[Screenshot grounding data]

┄┄┄┄┄┄

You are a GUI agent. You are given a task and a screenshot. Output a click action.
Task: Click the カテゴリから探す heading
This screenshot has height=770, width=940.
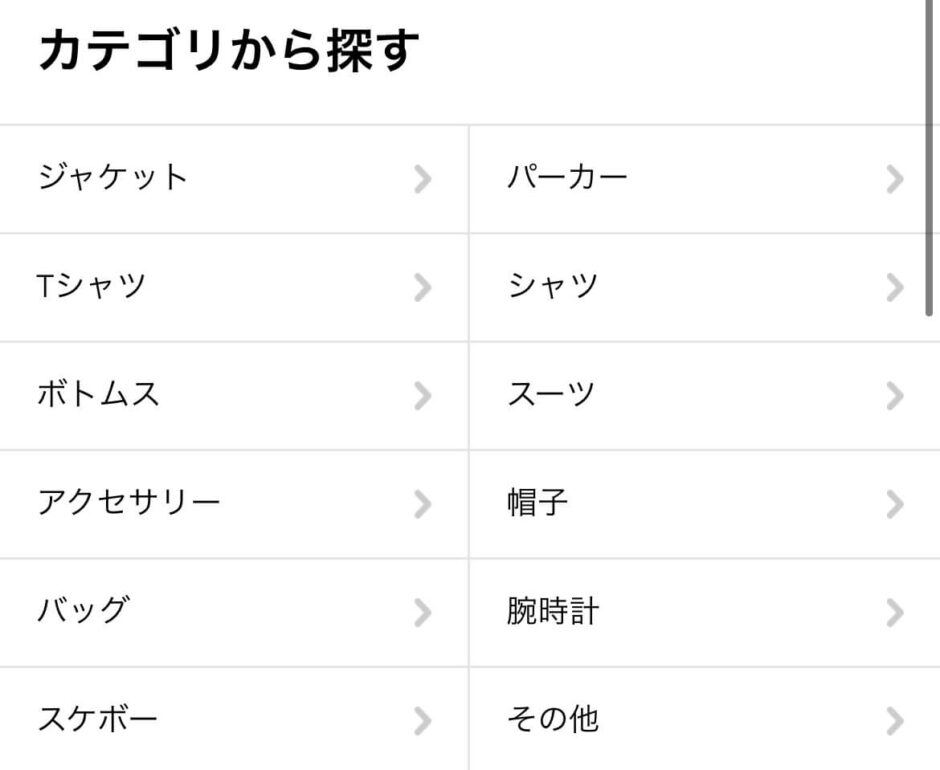(228, 52)
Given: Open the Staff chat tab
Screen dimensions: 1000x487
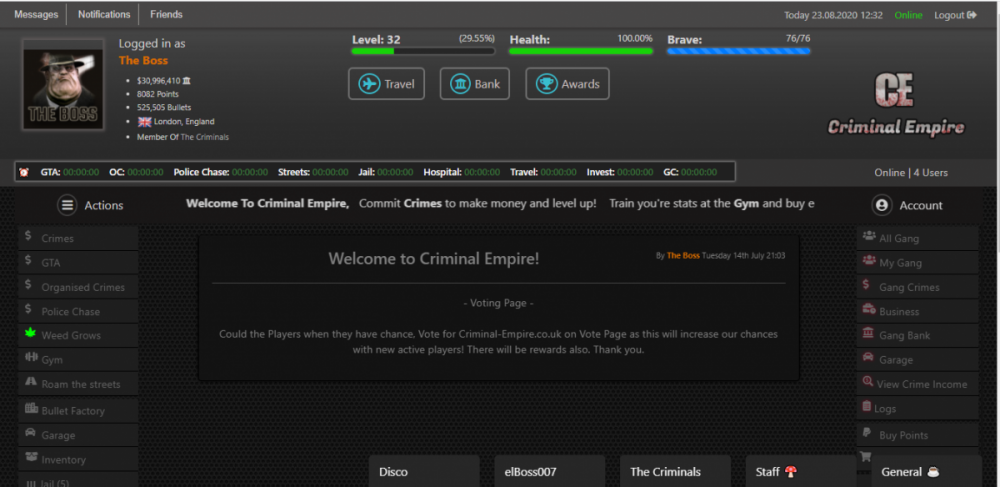Looking at the screenshot, I should tap(776, 472).
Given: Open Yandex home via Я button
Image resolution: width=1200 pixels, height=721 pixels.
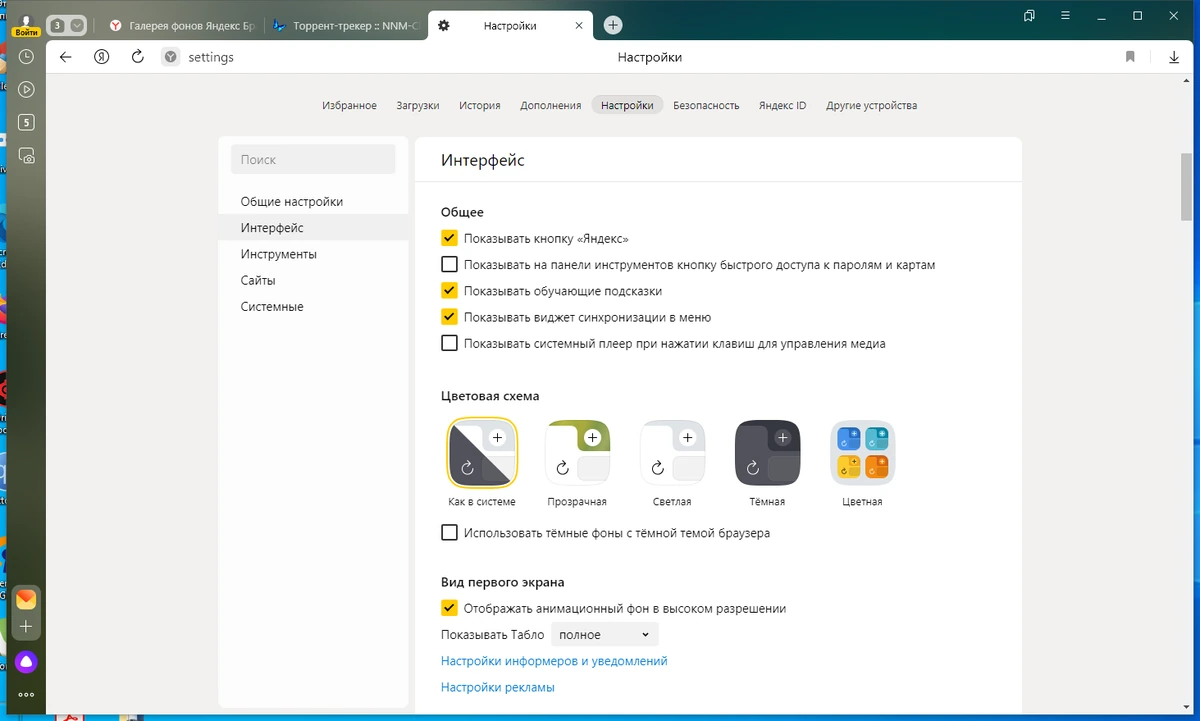Looking at the screenshot, I should (x=102, y=57).
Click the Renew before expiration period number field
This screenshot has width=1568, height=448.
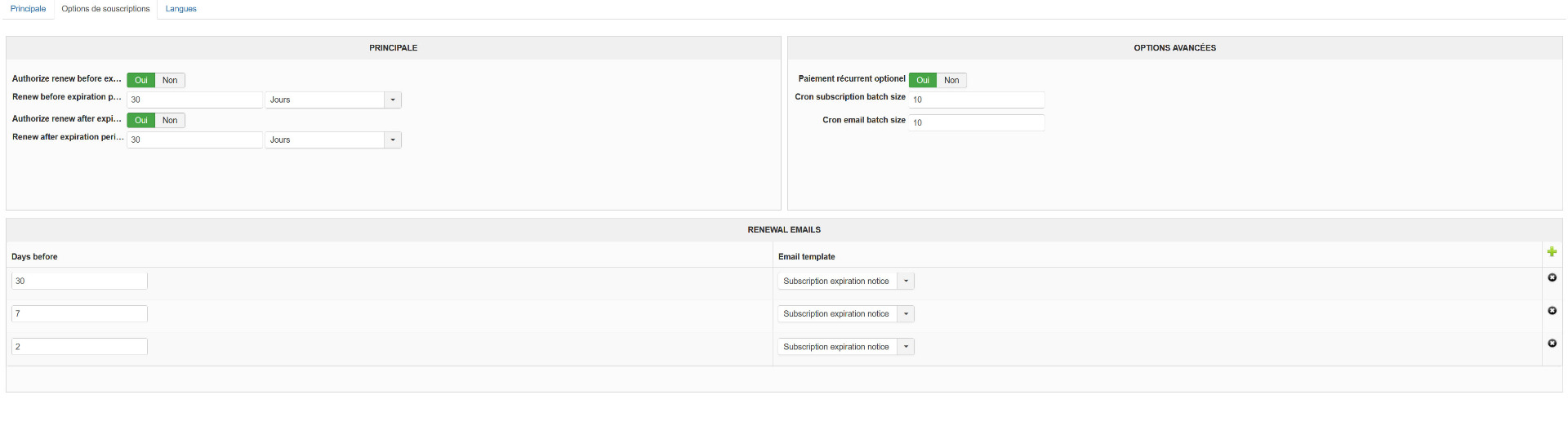pos(194,100)
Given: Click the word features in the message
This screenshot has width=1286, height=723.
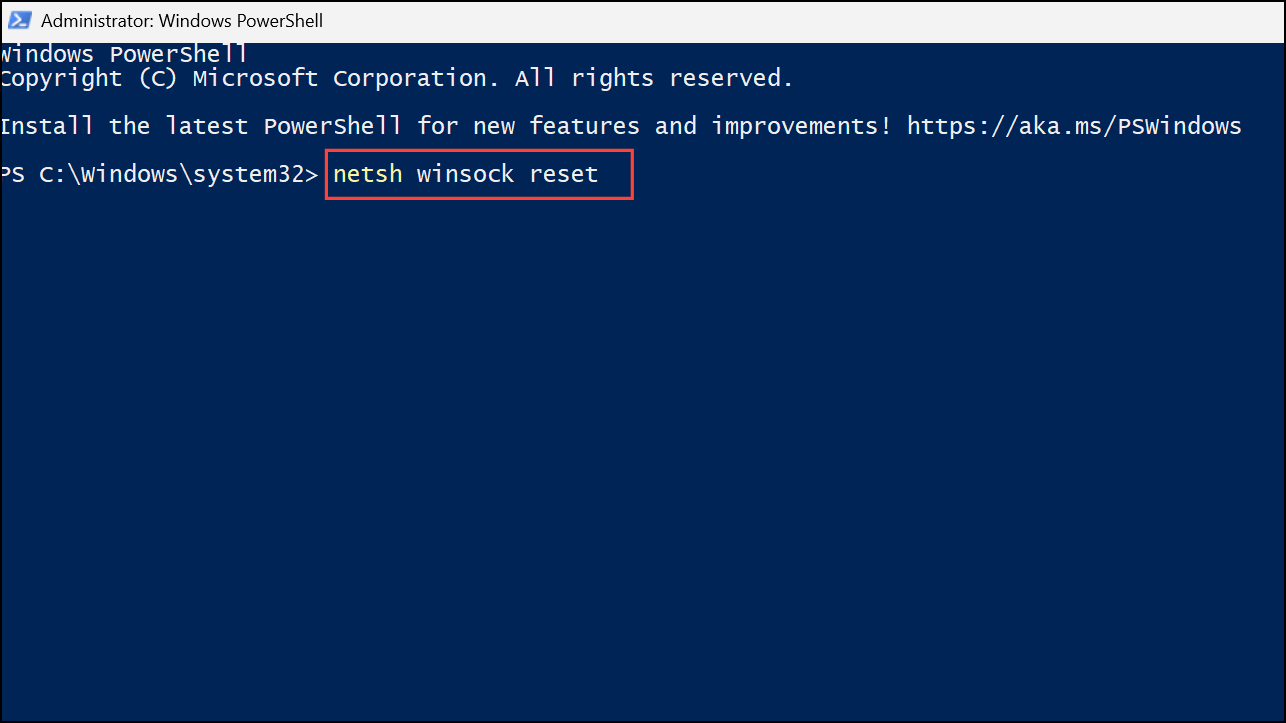Looking at the screenshot, I should pos(585,126).
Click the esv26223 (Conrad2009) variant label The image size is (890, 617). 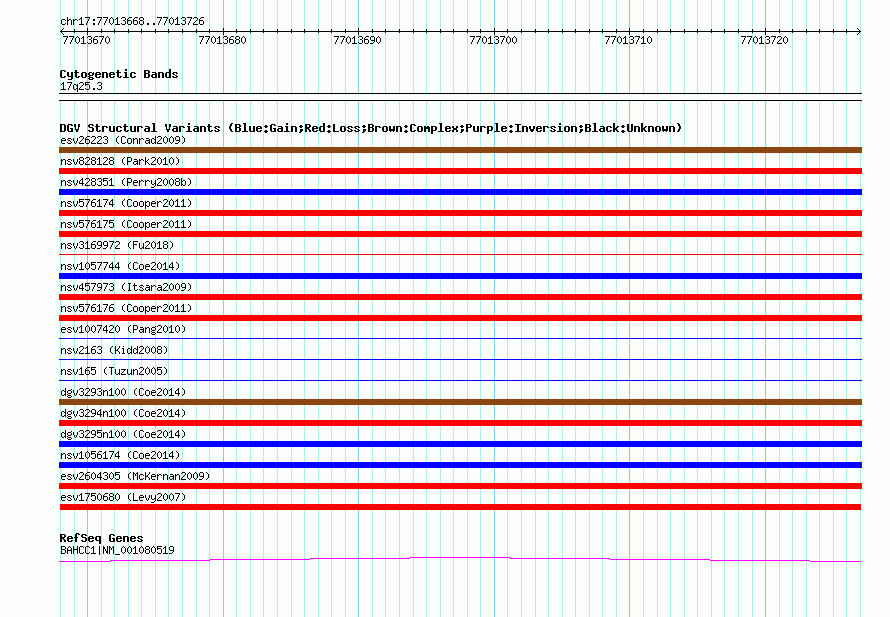click(123, 140)
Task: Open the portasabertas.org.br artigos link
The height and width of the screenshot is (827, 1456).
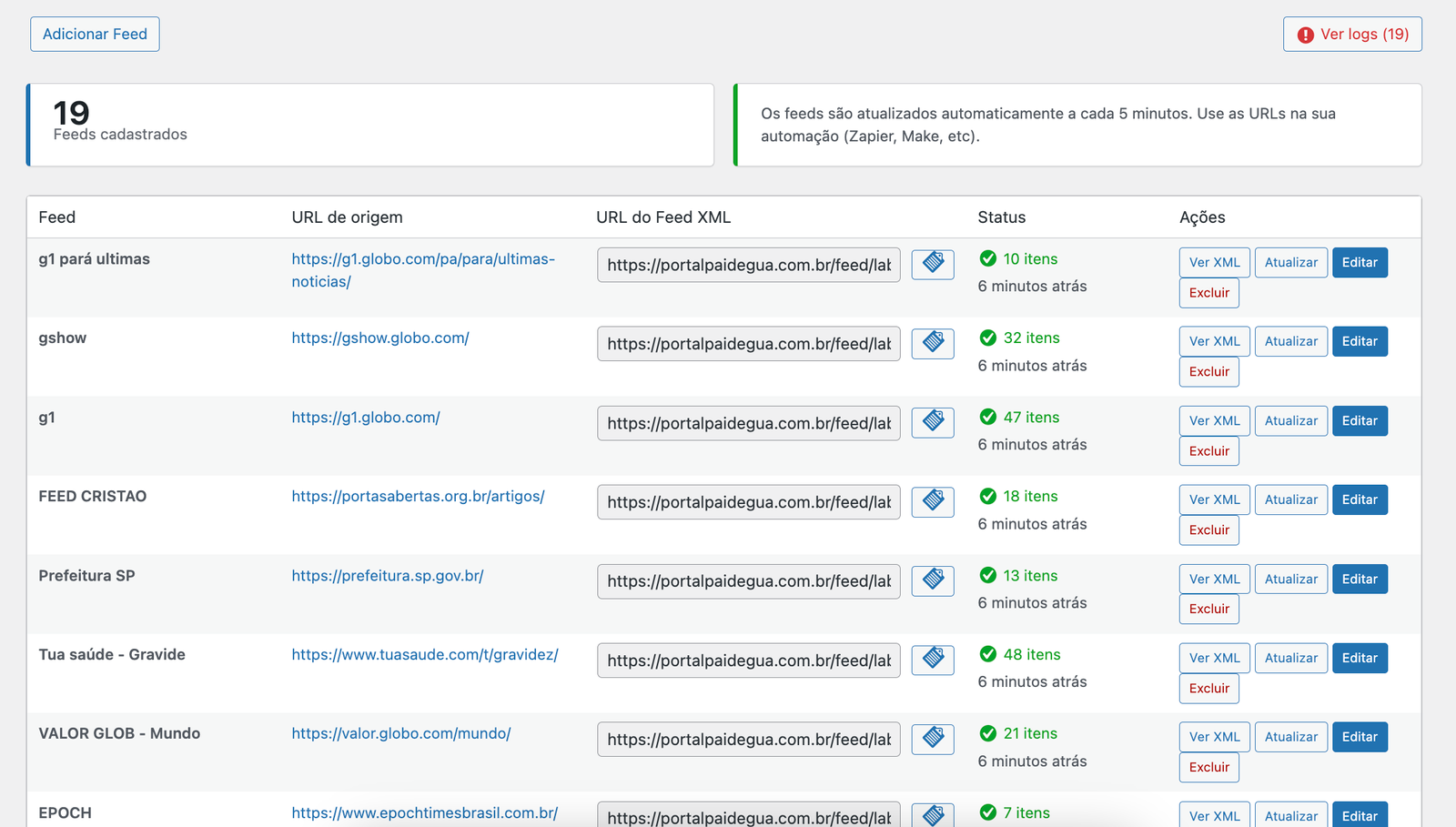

┄┄┄┄┄┄

BRIEF:
Repeat exactly the lines from the one containing "Task: Open the" to the last line of the records above, including both, and leave out any pictures.

RESPONSE TO THE EXERCISE:
Task: Open the portasabertas.org.br artigos link
The height and width of the screenshot is (827, 1456).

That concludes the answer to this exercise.